[OT] Weighted distribution of Numbers

hh hh at hyperhh.de
Mon Aug 5 04:48:30 EDT 2019


[@Mark: A (weighted) mean is a location parameter, one number.]

Here the customer (say Dagobert Duck) wants to change/weight the
distribution of the data.

As Dar says, he could do a mapping from 0-800 to bins as
"bad, neutral, good" simply by setting limits for the bins.

For example 0-30 = bad, 31-70 = neutral, 71-100 = good.

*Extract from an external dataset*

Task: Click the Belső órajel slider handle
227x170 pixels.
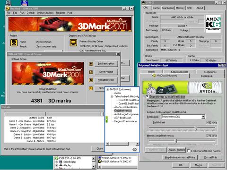Action: point(196,128)
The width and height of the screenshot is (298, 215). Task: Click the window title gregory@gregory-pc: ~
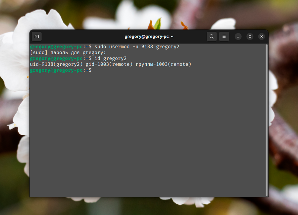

And make these limits transparent and show their frequencies
as they are.

But now Dagobert wants to "adjust" by (1) and/or (2):

(1)
Set the limits for the bins such that each bin has a relative
frequency of 1/3 (or given relative frequencies).
This is setting categories by their frequencies in order to
interpret the frequency of the categories.

(2)
Change the raw data such that for the given limits each bin has
a relative frequency of 1/3 (or given relative frequencies).
This is filling categories by changing data in order to interpret
the frequency of the categories of the changed data.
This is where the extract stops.